Pages restored from memory resume pending work. Keep page-level lifecycle code resilient:

  • close transient UI such as drawers, popovers, and stale toasts on restore when appropriate
  • revalidate short-lived data instead of assuming the in-memory copy is still current
  • avoid leaving important cleanup tied only to hard unload behavior

Thresholds

  • Pass if the route has no unconditional unload listeners and a back navigation restores from memory in the target browser.
  • Pass if time-sensitive state refreshes after pageshow.persisted === true without forcing a full reload.
  • Fail if history navigation always rebuilds the page because lifecycle code blocks bfcache eligibility.

Support Notes

  • bfcache behavior is browser-specific, so validate the real target browser matrix instead of assuming one engine's behavior applies everywhere.
  • Use the browser's back/forward cache diagnostics as the source of truth for eligibility and blockers on a given route.

Exceptions

  • Some routes genuinely need a conditional beforeunload warning while unsaved data exists, but it should not remain attached once the page is clean.
  • If a page handles sensitive or rapidly changing data, it may need targeted revalidation on restore.
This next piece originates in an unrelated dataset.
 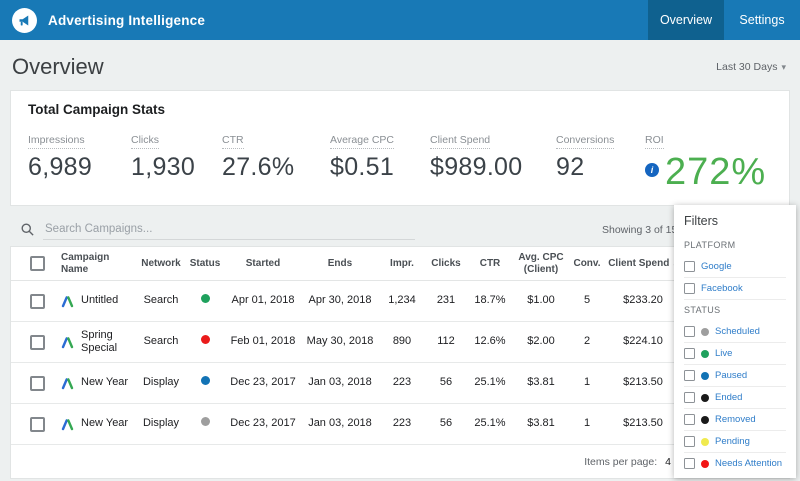 I want to click on stat-conversions: Conversions 92, so click(x=600, y=160).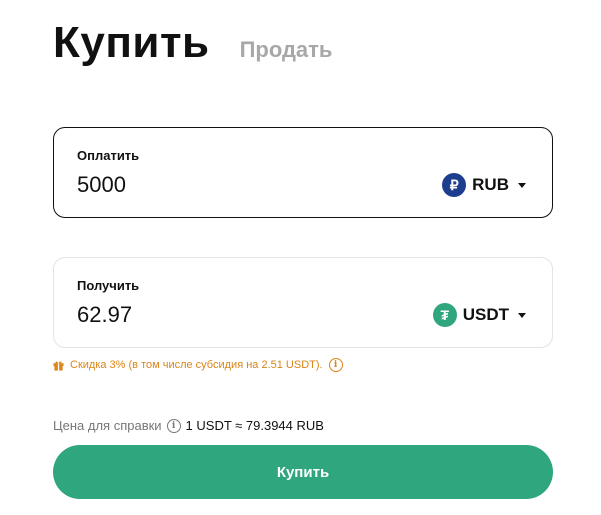 The image size is (601, 515). What do you see at coordinates (490, 184) in the screenshot?
I see `pay-currency-code: RUB` at bounding box center [490, 184].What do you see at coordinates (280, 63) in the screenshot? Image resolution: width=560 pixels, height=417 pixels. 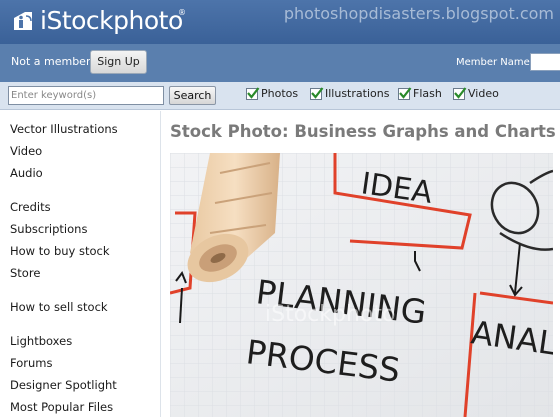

That still does not justify forcing every restore into a full reload.
  • Third-party libraries can attach lifecycle listeners on your behalf, so verify the effective runtime behavior in the browser instead of assuming your source files tell the whole story.

Verification

Automated Checks

  • Search the codebase and built output for addEventListener('unload' or equivalent unload hooks.
  • Run Lighthouse or equivalent diagnostics and confirm there are no unload-listener warnings on the route.

Manual Checks

  • Open the page in a browser, navigate to a second page, then use the back button.
  • Pass if the page restores immediately and your pageshow handler reports event.persisted === true.
  • Open DevTools and inspect the route with the browser's back/forward cache tooling to confirm the page is eligible and to see any blockers.